From the account of meeting Gerald Sussman below, list every remark it puts in quotation marks as Sussman's own words.

---------- Excerpted text ----------

A couple weeks ago I made it to the FSF's 30th anniversary party. It was a blast in many ways, and a good generator of many fond memories, but I won't go into depth of them here. One particularly exciting thing that happened for me though was I got to meet Gerald Sussman (of SICP!) The conversation has greatly impacted me, and I've been spinning it over and over again in my mind over the last few weeks... so I wanted to capture as much of it here while I still could. There are things Sussman said that I think are significant... especially in the ways he thinks contemporary AI is going about things wrong, and a better path forward. So here's an attempt to write it all down... forgive me that I didn't have a real tape recorder, so I've written some of this in a conversational style as I remember it, but of course these are not the precise things said. Anyway!
I wasn't sure initially if the person I was looking at was Gerald Sussman or not, but then I noticed that he was wearing the same "Nerd Pride" labeled pocket protector I had seen him wear in a lecture I had watched recently. When I first introduced myself, I said, are you Sussman? (His first reply was something like to look astonished and say, "am I known?") I explained that I've been reading the Structure and Interpretation of Computer Programs and that I'm a big fan of his work. He grinned and said, "Good, I hope you're enjoying it... and the jokes! There's a lot of jokes in there. Are you reading the footnotes? I spent a lot of time on those footnotes!" (And this point my friend David Thompson joined me, and they both chuckled about some joke about object oriented programmers in some footnote I either hadn't gotten to or simply hadn't gotten.)
He also started to talk enthusiastically about his other book, the Structure and Interpretation of Classical Mechanics, in which classical engineering problems and electrical circuits are simply modeled as computer programs. He expressed something similar to what he had said in the forementioned talk, that conventional mathematical notation is unhelpful, and that we ought to be able to express things more clearly as programs. I agreed that I find conventional mathematical notation unhelpful; when I try to read papers there are concepts I easily understand as code but I can't parse the symbolic math of. "There's too much operator overloading", I said, "and that makes it hard for me to understand in which way a symbol is being used, and papers never seem to clarify." Sussman replied, "And it's not only the operator overloading! What's that 'x' doing there! That's why we put 'let' in Scheme!" Do you still get to write much code or Scheme these days, I asked? "Yes, I write tens of thousands of lines of Scheme per year!" he replied.

---------- Stored data ----------

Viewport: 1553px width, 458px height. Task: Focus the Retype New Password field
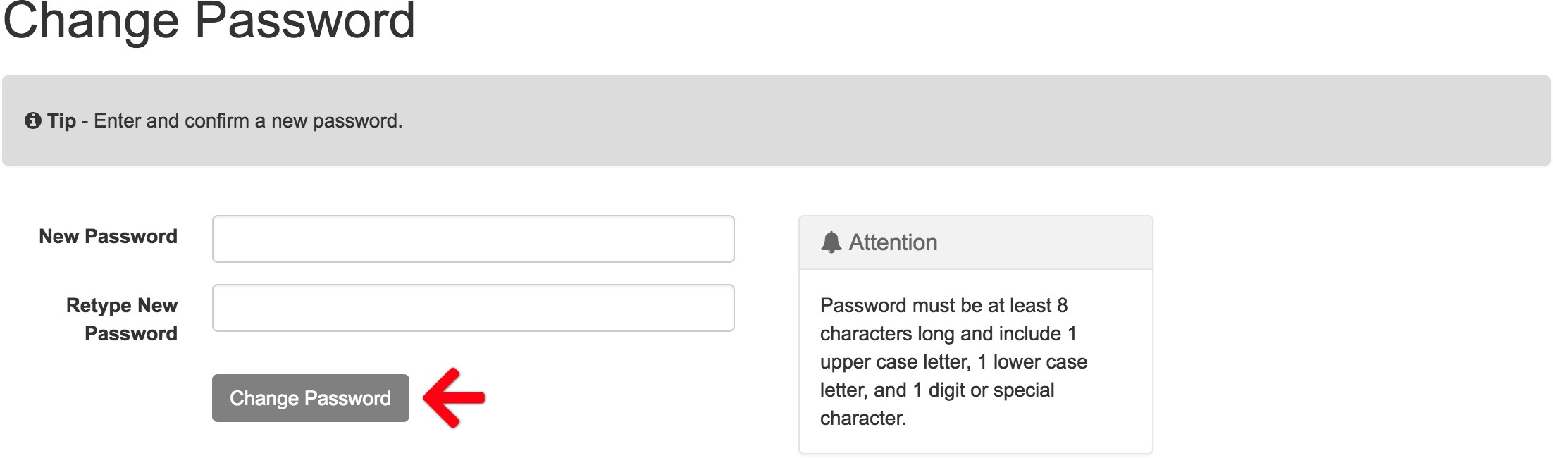pyautogui.click(x=473, y=308)
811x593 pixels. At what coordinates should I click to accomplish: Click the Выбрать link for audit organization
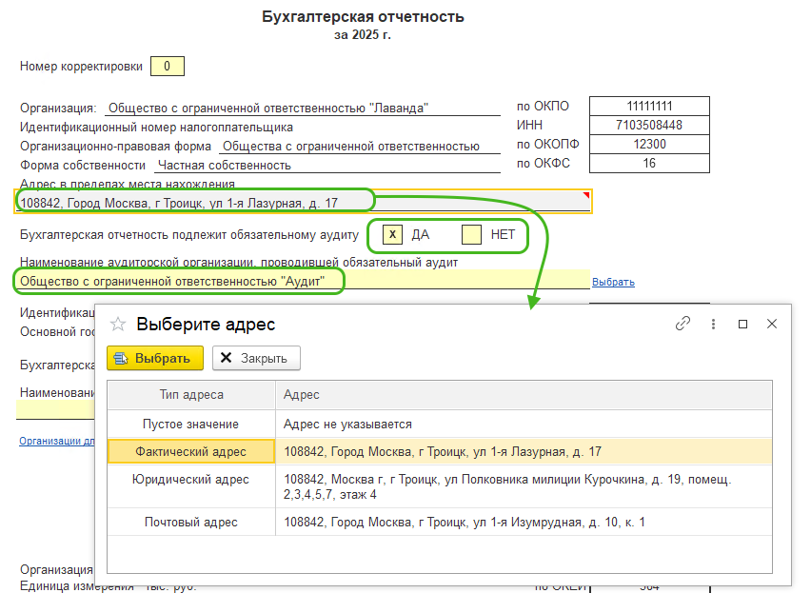[613, 282]
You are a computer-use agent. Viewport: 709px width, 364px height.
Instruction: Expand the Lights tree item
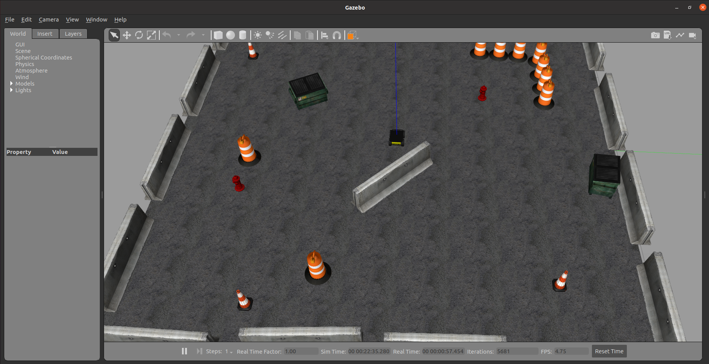coord(12,90)
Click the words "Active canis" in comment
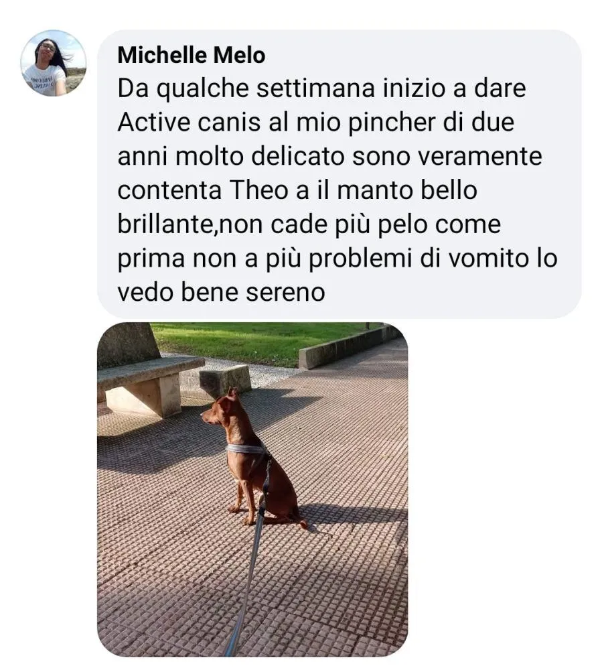Screen dimensions: 602x670 [189, 123]
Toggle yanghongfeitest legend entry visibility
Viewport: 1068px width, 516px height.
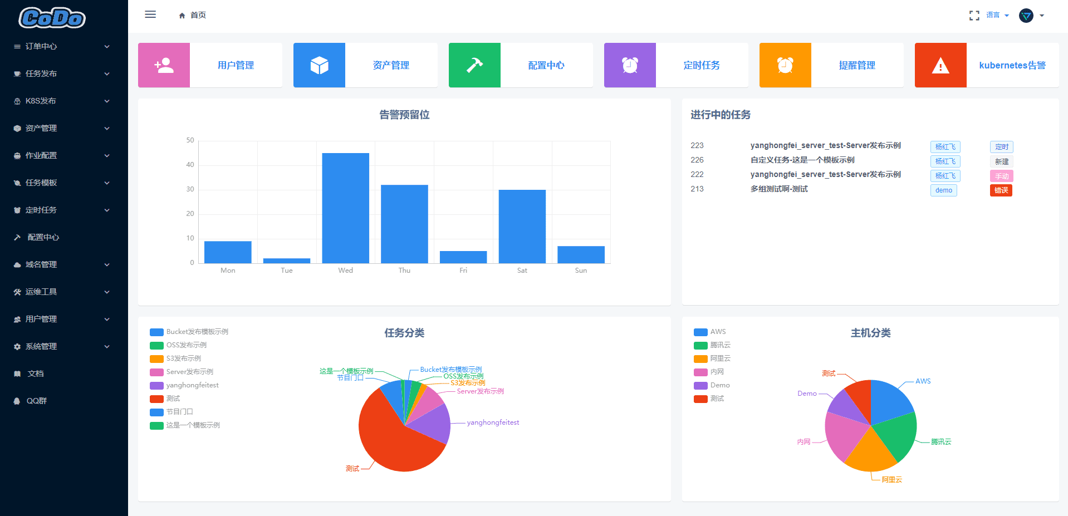[184, 385]
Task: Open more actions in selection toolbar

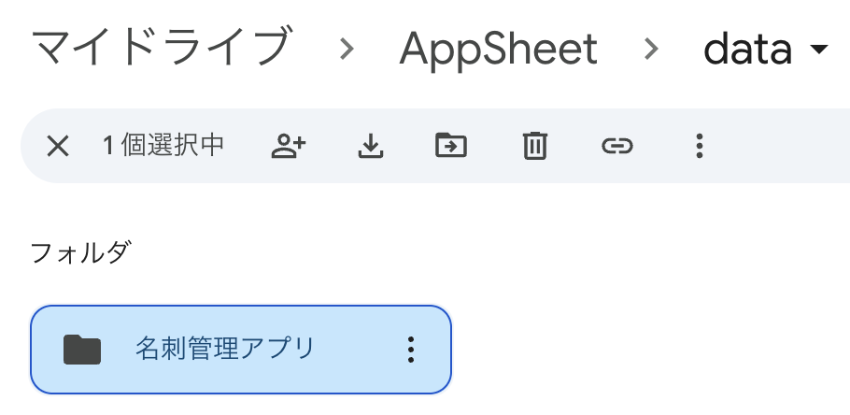Action: click(x=699, y=146)
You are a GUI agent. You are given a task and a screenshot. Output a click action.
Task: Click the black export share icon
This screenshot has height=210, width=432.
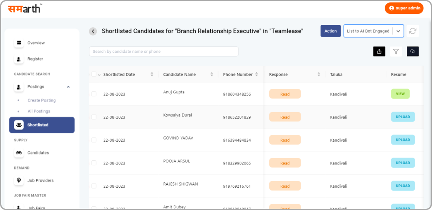tap(379, 51)
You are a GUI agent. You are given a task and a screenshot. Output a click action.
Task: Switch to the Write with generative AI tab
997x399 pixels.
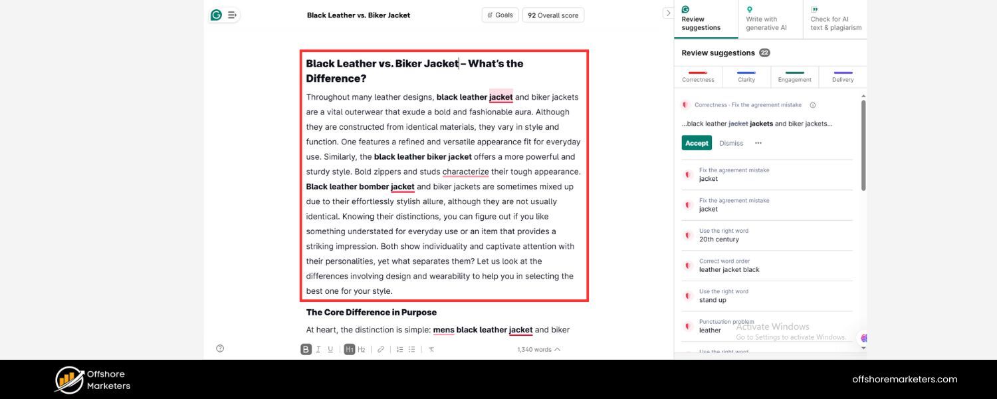pos(766,19)
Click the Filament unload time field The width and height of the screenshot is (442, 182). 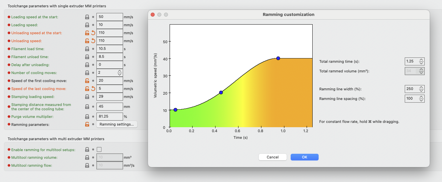[x=109, y=57]
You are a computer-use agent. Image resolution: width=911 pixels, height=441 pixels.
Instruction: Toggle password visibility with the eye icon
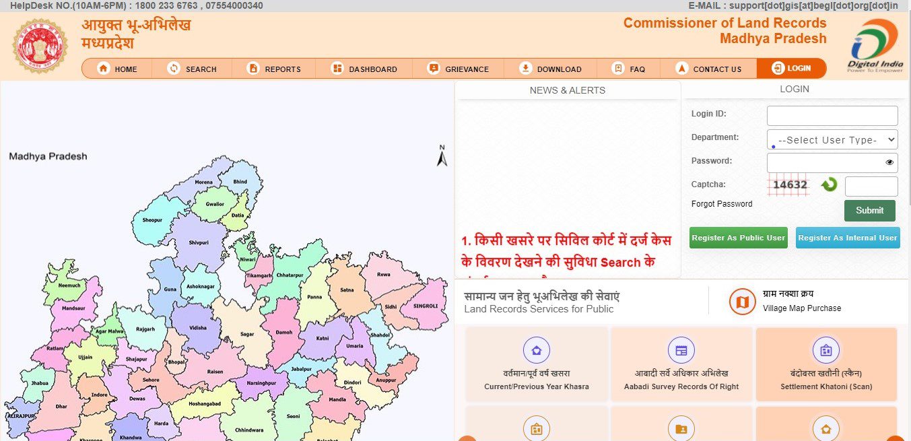point(888,162)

----------

▶ Exercise solution
- "am I known?"
- "Good, I hope you're enjoying it... and the jokes! There's a lot of jokes in there. Are you reading the footnotes? I spent a lot of time on those footnotes!"
- "And it's not only the operator overloading! What's that 'x' doing there! That's why we put 'let' in Scheme!"
- "Yes, I write tens of thousands of lines of Scheme per year!"